[EXERCISE MATERIALS — start]

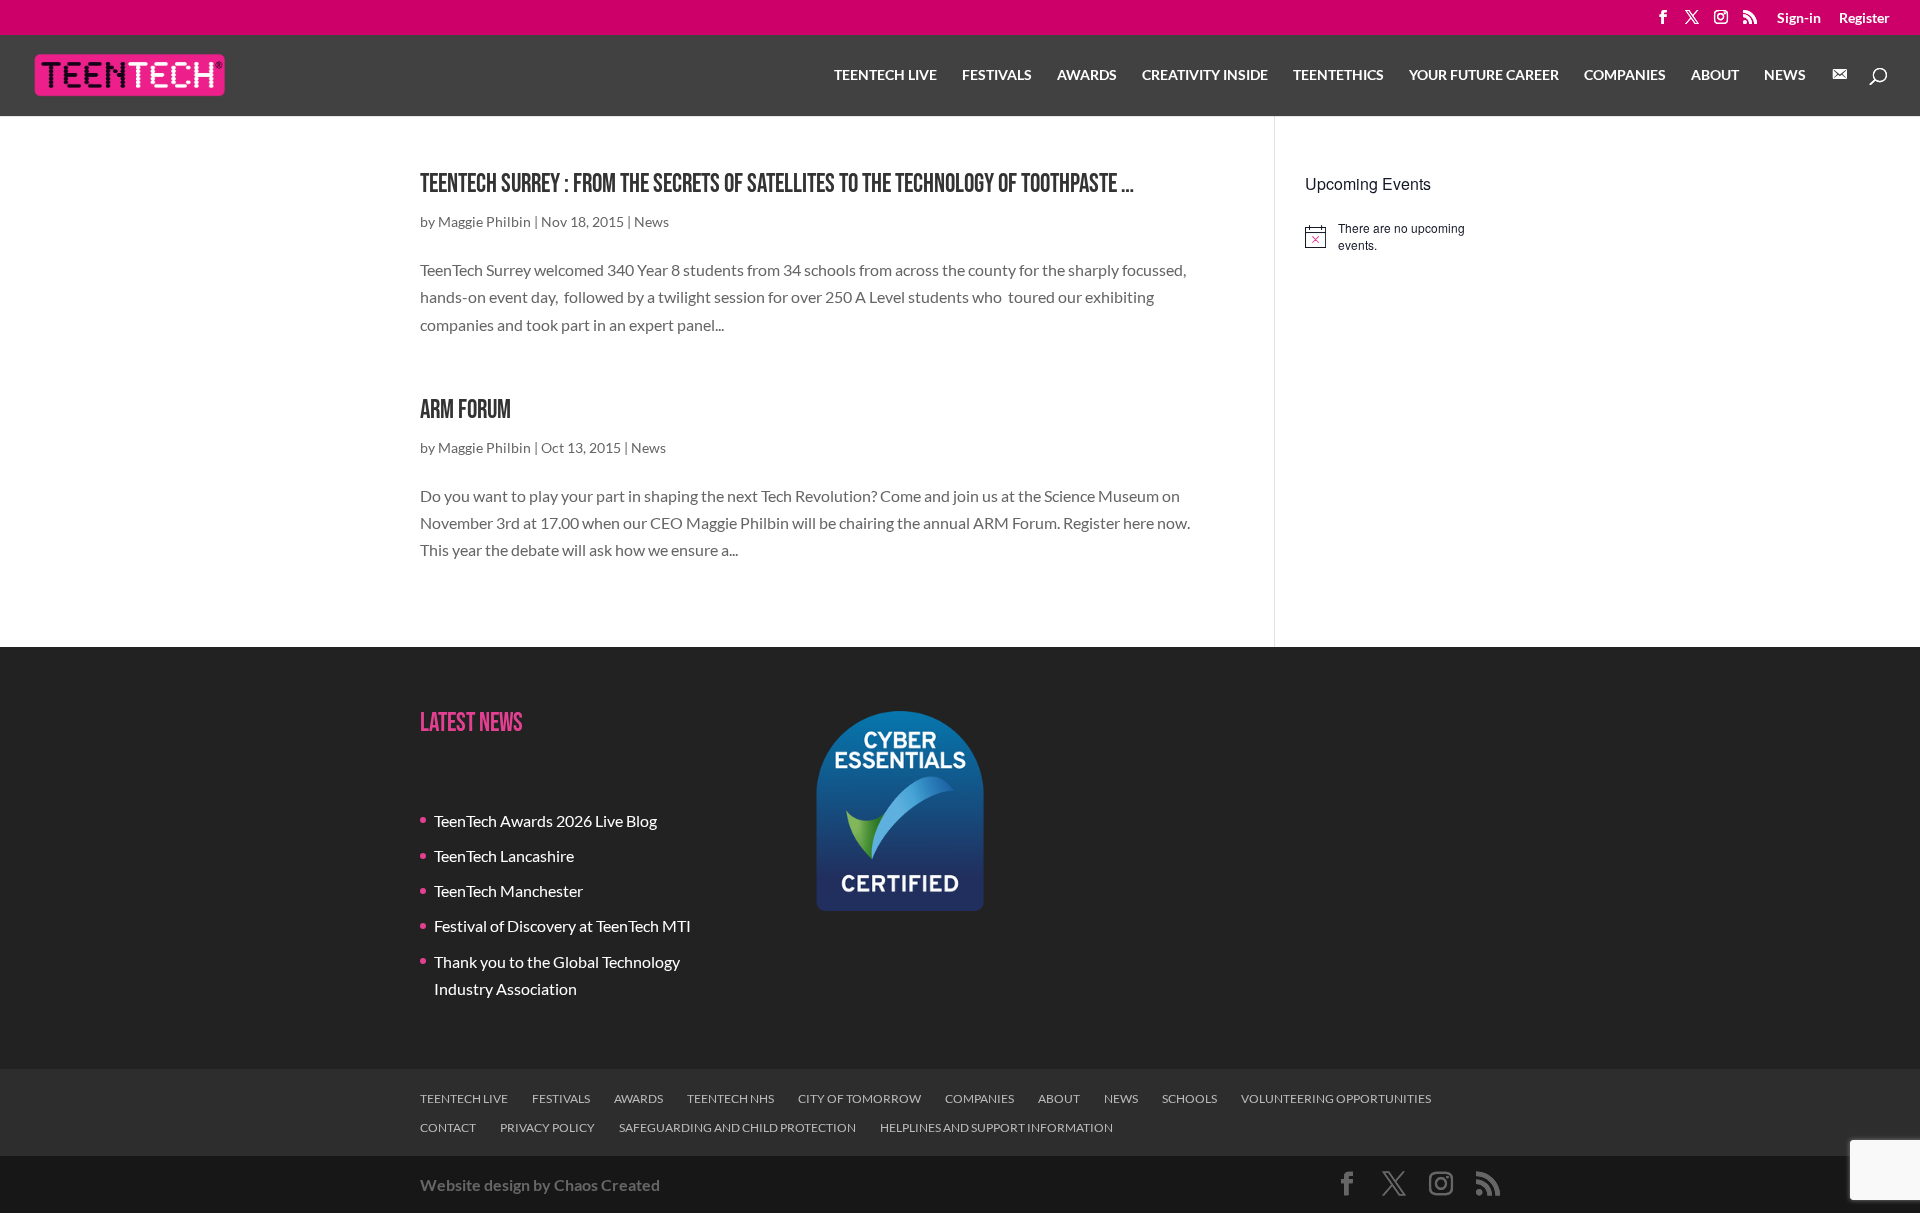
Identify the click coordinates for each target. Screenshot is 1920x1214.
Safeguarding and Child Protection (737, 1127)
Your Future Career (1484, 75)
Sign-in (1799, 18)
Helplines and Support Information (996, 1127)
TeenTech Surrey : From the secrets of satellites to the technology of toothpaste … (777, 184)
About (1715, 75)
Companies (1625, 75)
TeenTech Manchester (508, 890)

[EXERCISE MATERIALS — finish]
[EXERCISE MATERIALS — start]

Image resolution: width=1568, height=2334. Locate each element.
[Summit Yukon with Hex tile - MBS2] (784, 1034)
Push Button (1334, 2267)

[EXERCISE MATERIALS — finish]

### TASK REQUIREMENTS
Within the data above, the span starting at the line containing "Sign-in (1799, 18)" and ending at the line containing "TeenTech Manchester (508, 890)" is to be retyped exactly, with no other lines.

### REPLY
Sign-in (1799, 18)
Helplines and Support Information (996, 1127)
TeenTech Surrey : From the secrets of satellites to the technology of toothpaste … (777, 184)
About (1715, 75)
Companies (1625, 75)
TeenTech Manchester (508, 890)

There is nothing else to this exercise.